- [Exercise goal] Of the material below, the lines to be retyped are those from the line containing "Mormonismo (86, 200)" through the line containing "Shipping & Returns (55, 2357)", inclusive; reproduce them exactly.

--- START ---

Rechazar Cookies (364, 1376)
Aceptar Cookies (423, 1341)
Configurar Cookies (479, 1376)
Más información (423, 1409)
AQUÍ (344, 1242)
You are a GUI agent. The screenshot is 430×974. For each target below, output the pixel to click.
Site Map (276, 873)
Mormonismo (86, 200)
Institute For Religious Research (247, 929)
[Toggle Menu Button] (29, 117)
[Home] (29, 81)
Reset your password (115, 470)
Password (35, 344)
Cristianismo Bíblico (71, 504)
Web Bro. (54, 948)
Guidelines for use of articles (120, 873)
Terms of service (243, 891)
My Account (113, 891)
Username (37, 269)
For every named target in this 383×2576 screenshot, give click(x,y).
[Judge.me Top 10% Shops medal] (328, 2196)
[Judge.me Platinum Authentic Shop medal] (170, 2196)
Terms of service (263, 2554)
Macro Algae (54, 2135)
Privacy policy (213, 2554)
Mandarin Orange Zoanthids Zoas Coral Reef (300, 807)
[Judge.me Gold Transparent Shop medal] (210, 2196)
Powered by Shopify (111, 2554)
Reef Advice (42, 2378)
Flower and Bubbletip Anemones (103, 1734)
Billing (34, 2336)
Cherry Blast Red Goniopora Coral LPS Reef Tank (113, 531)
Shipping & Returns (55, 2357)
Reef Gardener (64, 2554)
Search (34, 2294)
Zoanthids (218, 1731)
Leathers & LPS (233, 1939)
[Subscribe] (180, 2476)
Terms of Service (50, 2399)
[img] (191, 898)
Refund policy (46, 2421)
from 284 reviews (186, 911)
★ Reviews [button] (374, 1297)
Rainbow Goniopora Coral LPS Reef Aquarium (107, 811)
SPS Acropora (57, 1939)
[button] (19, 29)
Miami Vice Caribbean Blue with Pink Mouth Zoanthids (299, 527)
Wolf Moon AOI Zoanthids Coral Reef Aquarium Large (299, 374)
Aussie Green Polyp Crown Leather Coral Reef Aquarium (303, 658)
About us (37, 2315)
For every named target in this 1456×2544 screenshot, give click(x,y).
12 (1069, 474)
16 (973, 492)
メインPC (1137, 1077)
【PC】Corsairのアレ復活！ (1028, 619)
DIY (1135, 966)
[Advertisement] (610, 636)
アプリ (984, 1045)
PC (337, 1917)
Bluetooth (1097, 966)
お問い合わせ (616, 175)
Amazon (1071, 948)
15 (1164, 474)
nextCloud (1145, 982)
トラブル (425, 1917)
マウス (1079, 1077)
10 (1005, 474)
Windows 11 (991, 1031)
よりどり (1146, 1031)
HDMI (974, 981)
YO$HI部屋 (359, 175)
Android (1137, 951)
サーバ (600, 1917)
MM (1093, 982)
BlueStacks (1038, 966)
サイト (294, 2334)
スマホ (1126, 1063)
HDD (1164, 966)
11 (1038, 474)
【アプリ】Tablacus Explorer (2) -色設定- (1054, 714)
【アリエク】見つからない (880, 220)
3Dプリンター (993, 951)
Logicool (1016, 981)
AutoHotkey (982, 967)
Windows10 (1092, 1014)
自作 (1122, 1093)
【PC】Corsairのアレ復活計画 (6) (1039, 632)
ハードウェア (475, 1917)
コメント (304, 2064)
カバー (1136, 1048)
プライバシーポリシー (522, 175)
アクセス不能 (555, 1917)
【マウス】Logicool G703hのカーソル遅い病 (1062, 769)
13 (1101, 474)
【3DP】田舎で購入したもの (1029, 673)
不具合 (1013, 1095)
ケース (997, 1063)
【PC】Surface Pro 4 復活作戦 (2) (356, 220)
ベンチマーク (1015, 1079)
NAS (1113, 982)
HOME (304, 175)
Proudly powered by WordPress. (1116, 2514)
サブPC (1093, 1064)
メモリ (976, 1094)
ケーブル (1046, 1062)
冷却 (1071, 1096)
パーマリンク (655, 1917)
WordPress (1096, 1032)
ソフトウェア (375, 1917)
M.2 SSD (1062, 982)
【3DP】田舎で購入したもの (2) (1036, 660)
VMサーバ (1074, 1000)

--- END ---

- [Exercise answer]
Mormonismo (86, 200)
Institute For Religious Research (247, 929)
[Toggle Menu Button] (29, 117)
[Home] (29, 81)
Reset your password (115, 470)
Password (35, 344)
Cristianismo Bíblico (71, 504)
Web Bro. (54, 948)
Guidelines for use of articles (120, 873)
Terms of service (243, 891)
My Account (113, 891)
Username (37, 269)
For every named target in this 383×2576 screenshot, give click(x,y).
[Judge.me Top 10% Shops medal] (328, 2196)
[Judge.me Platinum Authentic Shop medal] (170, 2196)
Terms of service (263, 2554)
Macro Algae (54, 2135)
Privacy policy (213, 2554)
Mandarin Orange Zoanthids Zoas Coral Reef (300, 807)
[Judge.me Gold Transparent Shop medal] (210, 2196)
Powered by Shopify (111, 2554)
Reef Advice (42, 2378)
Flower and Bubbletip Anemones (103, 1734)
Billing (34, 2336)
Cherry Blast Red Goniopora Coral LPS Reef Tank (113, 531)
Shipping & Returns (55, 2357)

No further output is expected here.